▶ [Questions to answer]
1 > In the piece on Indiana's defensive line, who is named as the acting head coach for Purdue's opener?
2 > Continue the piece on Indiana's defensive line from its last sentence.

▶ [Passage for review]
=-=-=-=-=

Caleb Murphy, an in-state get from Campbellsburg, Indiana, is a 6-4, 250-pound defensive end.
But it’s the Hoosiers’s higher-rated 2019 class that could begin to turn recruiting star rankings into actual on-field production this season.
IU’s aforementioned 2019 class featured Beau Robbins, who’s IU’s sixth-highest rated recruit ever, per 247Sports. He was a four-star recruit with a player rating above .900 out of 1.00, who redshirted last season after taking advantage of the rule change that allows players to appear in up to four games, which gave him in-game experience against Eastern Illinois and Purdue.
And for the sake of the memes, here’s to hoping that redshirt freshman Jeramy Passmore becomes a stud, who puts up ridiculous sack and forced fumble numbers in, like, 2022.
“And there’s Passmore, with his third sack on the day against rival Purdue. He also had that big forced fumble in the first half.”
*Crimson Quarry on Twitter, two and a half light beers into our Saturday: “Hey @BreffJohm, how about you Passmore!!!”*
End scene
As we’ve written about for months at CQ, this season already is and will likely to continue to be a capital “s” Shitshow. Purdue’s Jeff Brohm announced he has tested positive for COVID-19, leaving Brian Brohm to be the acting head coach for the Boilermakers’ opener, and Minnesota’s P.J. Fleck is taking a page out of Lincoln Riley’s playbook and refusing to announce how many players will be out due to the virus against Michigan.
By the way, Michigan, of course, is coached by Jim Harbaugh (I think he has a famous brother-in-law, but the name is escaping me right now) and ol’ Jimbo has refused to release his depth chart under normal circumstances, so you can probably set the bar for the COVID-19 transparency in Ann Arbor at 200 feet below sea level.
It’ll be difficult to project what happens week to week, or to be able to trace the source of any positive or negative result. Are your team’s redshirt freshmen experiencing a breakthrough after a productive redshirt season, followed by a winter in your school’s strength and conditioning program, or was your opponent just missing 15 key players?
But the projected depth of IU’s defensive line, specifically the combination of experienced returning players along with the potential of the positions group’s greener players, could not only help mitigate any potential personnel losses from COVID-19 or contact tracing, but it could also allow the Hoosiers’s best defensive linemen to play fewer snaps over the course of a game against a talented opponent.

=-=-=-=-=

(Dataset excerpts)
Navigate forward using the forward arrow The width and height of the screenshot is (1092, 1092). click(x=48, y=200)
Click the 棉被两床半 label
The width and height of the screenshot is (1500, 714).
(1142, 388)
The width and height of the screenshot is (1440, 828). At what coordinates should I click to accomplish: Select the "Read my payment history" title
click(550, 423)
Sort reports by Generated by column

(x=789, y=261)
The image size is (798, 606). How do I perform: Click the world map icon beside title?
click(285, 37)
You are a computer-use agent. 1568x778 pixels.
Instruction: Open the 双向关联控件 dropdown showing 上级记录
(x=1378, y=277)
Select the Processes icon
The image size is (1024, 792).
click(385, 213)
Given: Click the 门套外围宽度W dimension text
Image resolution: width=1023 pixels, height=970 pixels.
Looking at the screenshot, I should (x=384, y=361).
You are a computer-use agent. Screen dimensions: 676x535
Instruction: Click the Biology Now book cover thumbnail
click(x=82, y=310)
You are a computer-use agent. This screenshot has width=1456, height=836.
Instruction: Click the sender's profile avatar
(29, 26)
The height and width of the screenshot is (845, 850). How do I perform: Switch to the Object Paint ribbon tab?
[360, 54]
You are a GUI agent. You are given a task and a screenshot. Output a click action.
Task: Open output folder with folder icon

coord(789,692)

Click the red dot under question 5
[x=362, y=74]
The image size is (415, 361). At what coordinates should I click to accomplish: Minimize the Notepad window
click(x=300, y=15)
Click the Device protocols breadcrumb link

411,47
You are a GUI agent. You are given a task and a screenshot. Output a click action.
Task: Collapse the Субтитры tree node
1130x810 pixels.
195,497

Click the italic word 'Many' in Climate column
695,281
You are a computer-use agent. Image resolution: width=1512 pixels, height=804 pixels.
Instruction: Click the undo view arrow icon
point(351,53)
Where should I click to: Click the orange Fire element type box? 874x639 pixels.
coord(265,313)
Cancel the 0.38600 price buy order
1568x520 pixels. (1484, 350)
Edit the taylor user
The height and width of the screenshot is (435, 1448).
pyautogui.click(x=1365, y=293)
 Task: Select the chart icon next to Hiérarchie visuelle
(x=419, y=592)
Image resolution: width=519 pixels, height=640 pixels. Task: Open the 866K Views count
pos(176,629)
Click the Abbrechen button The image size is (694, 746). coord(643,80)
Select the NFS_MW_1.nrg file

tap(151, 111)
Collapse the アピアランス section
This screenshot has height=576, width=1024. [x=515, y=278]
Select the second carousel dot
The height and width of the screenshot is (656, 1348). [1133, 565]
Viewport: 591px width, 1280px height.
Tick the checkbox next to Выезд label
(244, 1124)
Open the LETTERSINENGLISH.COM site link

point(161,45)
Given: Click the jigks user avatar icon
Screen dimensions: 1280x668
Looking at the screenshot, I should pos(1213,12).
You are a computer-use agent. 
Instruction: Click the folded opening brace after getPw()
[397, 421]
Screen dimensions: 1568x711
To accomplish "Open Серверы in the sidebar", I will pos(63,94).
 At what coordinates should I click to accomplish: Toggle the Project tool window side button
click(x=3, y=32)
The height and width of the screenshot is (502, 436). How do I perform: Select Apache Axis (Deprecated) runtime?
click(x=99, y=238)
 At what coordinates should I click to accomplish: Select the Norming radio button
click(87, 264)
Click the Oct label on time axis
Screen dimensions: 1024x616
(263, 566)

=-=-=-=-=

▶ [Replies]
1 > Brian Brohm

2 >
In August, I made this horribly cursed, wretched, no-good graph, showing when IU has lost the lead for good in notable losses in the last nine seasons. You’ll notice that the last five to 10 to 15 minutes of games has frequently been the bane of the existence of IU players, coaches, fans and most importantly, bloggers.
please consult The Graph pic.twitter.com/0jJmQ8Mz3J
— crimson quarry (@crimsonquarry) August 21, 2020
Perhaps with more defensive line depth, if and when it materializes this fall, prevents some of those steep drop-offs shown in the graph above for IU as a program moving forward. Take eight snaps for Jerome Johnson from early in the third quarter and apply that energy and effort to a drive in the middle of the fourth quarter, and, boom, maybe IU looks up at the scoreboard when the clocks hit double-zero and it has more points than a Penn State or a Michigan.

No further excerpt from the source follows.